Both globally and locally, there is clear consensus that investment in a country’s technological advancement is intrinsically linked to economic growth. In recognition of this philosophy, Samsung South Africa is spearheading large-scale ICT-driven initiatives aimed at empowering previously disadvantaged South Africans and boosting the economy. This convergence of technology and economic forces is increasingly dictating everything from growth rates and incomes to inflation, as technology is now integrated everywhere in society, affecting how we work, live and play.
In 2019, Samsung South Africa launched its R280 million Equity Equivalent Investment Programme (EEIP), under the Broad-Based Black Economic Empowerment Programme (B-BBEE).

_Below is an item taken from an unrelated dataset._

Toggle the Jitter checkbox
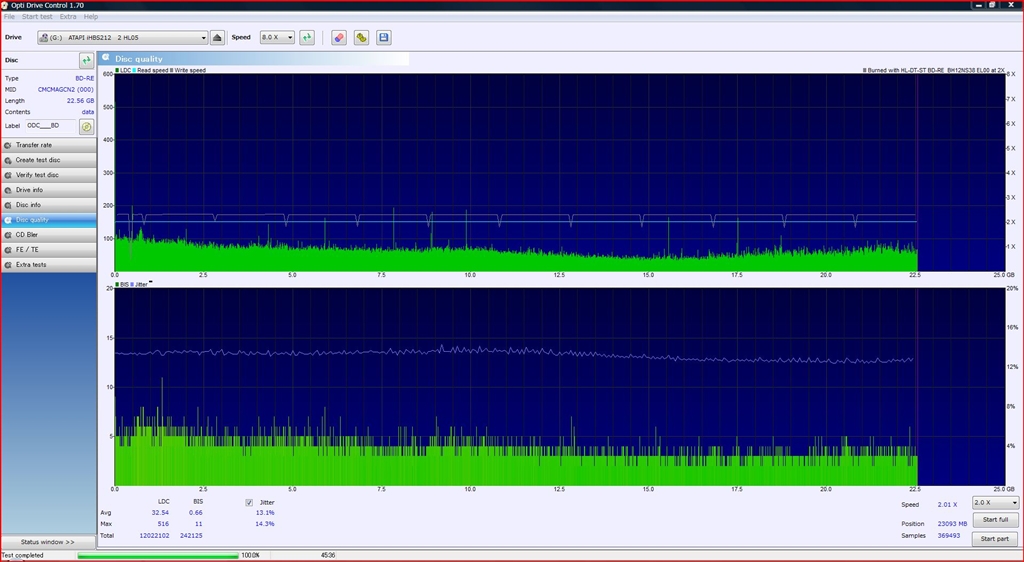Viewport: 1024px width, 562px height. pyautogui.click(x=249, y=502)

This is aimed at strengthening black economic empowerment through enterprise development and ICT capacity development to tackle the triple challenge of unemployment, inequality and poverty.

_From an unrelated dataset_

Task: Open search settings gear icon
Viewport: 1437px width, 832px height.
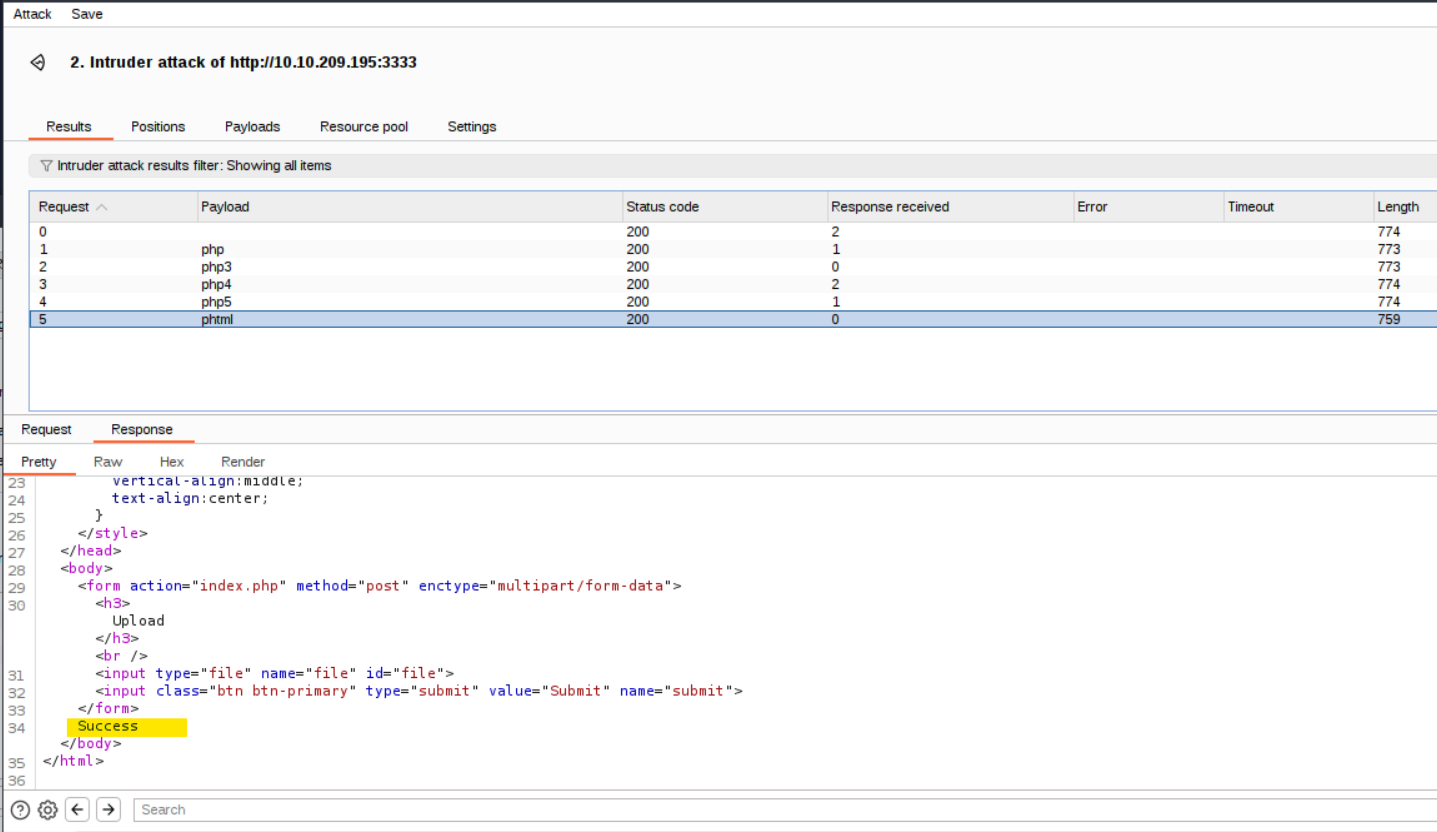Action: [47, 810]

Creating entrepreneurs to stimulate GDP
As part of its EEIP plan and in collaboration with the Department of Trade, Industry and Competition (the DTIC), Samsung embarked on an initiative to provide opportunities for black industrialists in the recycling sector. Through this initiative, it has become an integral partner in the creation and support of black-owned businesses that can manage and impact waste electronic and electrical equipment (WEEE). Furthermore, this initiative supports the Department of Forestry, Fisheries and Environment’s (DFFE) reduction of waste-to-landfills objective.

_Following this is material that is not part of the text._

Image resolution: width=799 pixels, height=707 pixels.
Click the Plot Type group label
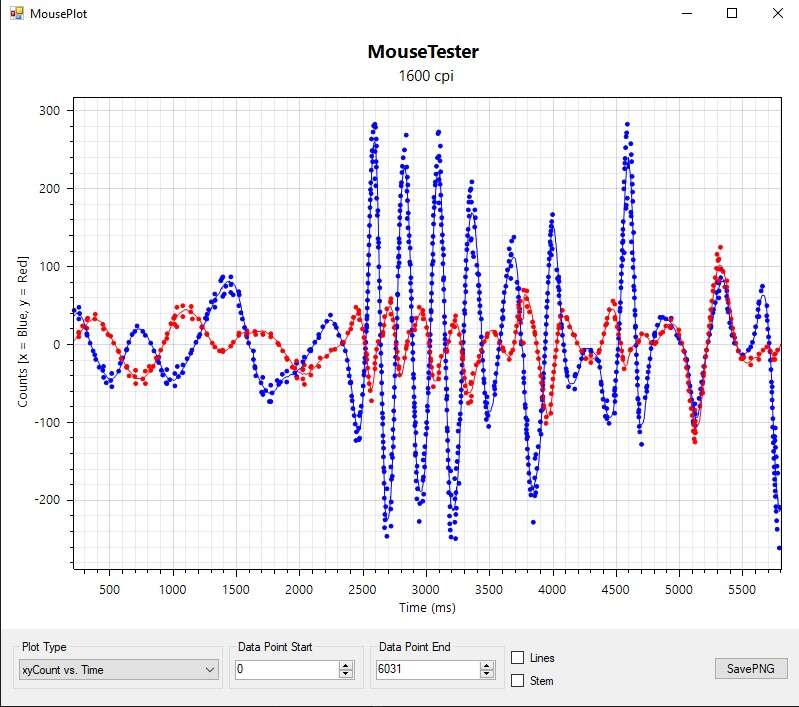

Another programme is the development of accredited service centres to provide greater access to electronic repairs for communities residing in townships and peri-urban areas. This is bringing skilled black engineers to under-serviced areas, with sufficient retail footprint to tackle the repair of mobile devices and consumer electronics that are subjected to rapid technological advancement and changing consumer needs. Samsung provides the selected entrepreneurs with grant funding to support their operations, including specialist business development support and access to Samsung’s service repair network.
Driving future success through youth development
South Africa, now more than ever, needs to equip the youth to seize the opportunities that lie in the ICT sector. Samsung recognises that education and beneficiation are the cornerstones of the country’s future and are requirements for it to be a major player in the fourth industrial revolution. The Samsung App factory learnership programme is a good example of how this can be achieved. The programme is geared to bridge the gap between tertiary learning and market requirements for employment. The support and guidance of learners, under the supervision of a mentor in the form of a qualified systems engineer, prepares learners for employment as software developers, as it is commonly known that the industry prioritises candidates with a couple of years’ experience. These skilled interns can be part of driving local economic growth.